**Work order**: All entries below are to be copied precisely as they appear.

-- Data records follows --

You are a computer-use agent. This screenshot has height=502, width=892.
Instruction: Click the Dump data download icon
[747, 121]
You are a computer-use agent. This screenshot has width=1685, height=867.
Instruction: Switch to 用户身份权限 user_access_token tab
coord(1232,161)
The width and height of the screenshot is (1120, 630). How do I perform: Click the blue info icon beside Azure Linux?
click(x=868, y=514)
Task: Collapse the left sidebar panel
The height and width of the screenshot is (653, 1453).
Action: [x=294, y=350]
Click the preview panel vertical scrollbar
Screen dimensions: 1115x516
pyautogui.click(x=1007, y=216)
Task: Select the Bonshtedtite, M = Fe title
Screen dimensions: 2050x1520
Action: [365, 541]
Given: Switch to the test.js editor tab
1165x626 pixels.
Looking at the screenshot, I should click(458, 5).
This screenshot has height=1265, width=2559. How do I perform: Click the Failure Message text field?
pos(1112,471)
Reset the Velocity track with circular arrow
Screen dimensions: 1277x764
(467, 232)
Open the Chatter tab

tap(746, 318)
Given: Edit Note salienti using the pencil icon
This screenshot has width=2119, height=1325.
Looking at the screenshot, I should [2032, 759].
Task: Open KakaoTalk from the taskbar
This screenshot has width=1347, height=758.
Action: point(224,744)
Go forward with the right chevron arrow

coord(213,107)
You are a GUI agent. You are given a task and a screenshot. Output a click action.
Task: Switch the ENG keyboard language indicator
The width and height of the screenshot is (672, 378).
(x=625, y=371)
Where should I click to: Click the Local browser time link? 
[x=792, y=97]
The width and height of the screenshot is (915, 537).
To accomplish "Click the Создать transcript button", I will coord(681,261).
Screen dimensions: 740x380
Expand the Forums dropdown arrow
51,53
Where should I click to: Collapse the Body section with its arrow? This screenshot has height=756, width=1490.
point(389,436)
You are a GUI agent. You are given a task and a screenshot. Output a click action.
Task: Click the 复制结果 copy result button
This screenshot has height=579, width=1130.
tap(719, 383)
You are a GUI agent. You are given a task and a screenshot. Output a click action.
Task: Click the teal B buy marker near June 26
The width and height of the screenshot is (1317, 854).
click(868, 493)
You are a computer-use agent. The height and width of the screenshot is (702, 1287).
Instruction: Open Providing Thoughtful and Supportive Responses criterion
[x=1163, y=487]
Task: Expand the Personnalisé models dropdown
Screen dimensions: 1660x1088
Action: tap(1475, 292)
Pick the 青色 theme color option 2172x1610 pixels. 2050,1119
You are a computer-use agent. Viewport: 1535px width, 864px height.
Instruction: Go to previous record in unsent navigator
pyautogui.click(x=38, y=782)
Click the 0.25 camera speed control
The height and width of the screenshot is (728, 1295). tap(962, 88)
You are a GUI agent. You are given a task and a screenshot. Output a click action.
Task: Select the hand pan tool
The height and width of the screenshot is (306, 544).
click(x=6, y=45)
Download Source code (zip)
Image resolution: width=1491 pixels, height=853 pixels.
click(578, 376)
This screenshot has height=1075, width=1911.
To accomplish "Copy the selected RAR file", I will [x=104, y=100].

-- Data records concluded --

**Result of this exercise**:
You are a computer-use agent. This screenshot has height=502, width=892.
Instruction: Click the Dump data download icon
[747, 121]
You are a computer-use agent. This screenshot has width=1685, height=867.
Instruction: Switch to 用户身份权限 user_access_token tab
coord(1232,161)
The width and height of the screenshot is (1120, 630). How do I perform: Click the blue info icon beside Azure Linux?
click(x=868, y=514)
Task: Collapse the left sidebar panel
The height and width of the screenshot is (653, 1453).
Action: [x=294, y=350]
Click the preview panel vertical scrollbar
Screen dimensions: 1115x516
pyautogui.click(x=1007, y=216)
Task: Select the Bonshtedtite, M = Fe title
Screen dimensions: 2050x1520
Action: [365, 541]
Given: Switch to the test.js editor tab
1165x626 pixels.
Looking at the screenshot, I should click(458, 5).
This screenshot has height=1265, width=2559. How do I perform: Click the Failure Message text field?
pos(1112,471)
Reset the Velocity track with circular arrow
Screen dimensions: 1277x764
(467, 232)
Open the Chatter tab

tap(746, 318)
Given: Edit Note salienti using the pencil icon
This screenshot has width=2119, height=1325.
Looking at the screenshot, I should [2032, 759].
Task: Open KakaoTalk from the taskbar
This screenshot has width=1347, height=758.
Action: point(224,744)
Go forward with the right chevron arrow

coord(213,107)
You are a GUI agent. You are given a task and a screenshot. Output a click action.
Task: Switch the ENG keyboard language indicator
The width and height of the screenshot is (672, 378).
(x=625, y=371)
Where should I click to: Click the Local browser time link? 
[x=792, y=97]
The width and height of the screenshot is (915, 537).
To accomplish "Click the Создать transcript button", I will coord(681,261).
Screen dimensions: 740x380
Expand the Forums dropdown arrow
51,53
Where should I click to: Collapse the Body section with its arrow? This screenshot has height=756, width=1490.
point(389,436)
You are a GUI agent. You are given a task and a screenshot. Output a click action.
Task: Click the 复制结果 copy result button
This screenshot has height=579, width=1130.
tap(719, 383)
You are a GUI agent. You are given a task and a screenshot. Output a click action.
Task: Click the teal B buy marker near June 26
The width and height of the screenshot is (1317, 854).
click(868, 493)
You are a computer-use agent. The height and width of the screenshot is (702, 1287).
Instruction: Open Providing Thoughtful and Supportive Responses criterion
[x=1163, y=487]
Task: Expand the Personnalisé models dropdown
Screen dimensions: 1660x1088
Action: tap(1475, 292)
Pick the 青色 theme color option 2172x1610 pixels. 2050,1119
You are a computer-use agent. Viewport: 1535px width, 864px height.
Instruction: Go to previous record in unsent navigator
pyautogui.click(x=38, y=782)
Click the 0.25 camera speed control
The height and width of the screenshot is (728, 1295). tap(962, 88)
You are a GUI agent. You are given a task and a screenshot. Output a click action.
Task: Select the hand pan tool
The height and width of the screenshot is (306, 544).
click(x=6, y=45)
Download Source code (zip)
Image resolution: width=1491 pixels, height=853 pixels.
click(578, 376)
This screenshot has height=1075, width=1911.
To accomplish "Copy the selected RAR file", I will [x=104, y=100].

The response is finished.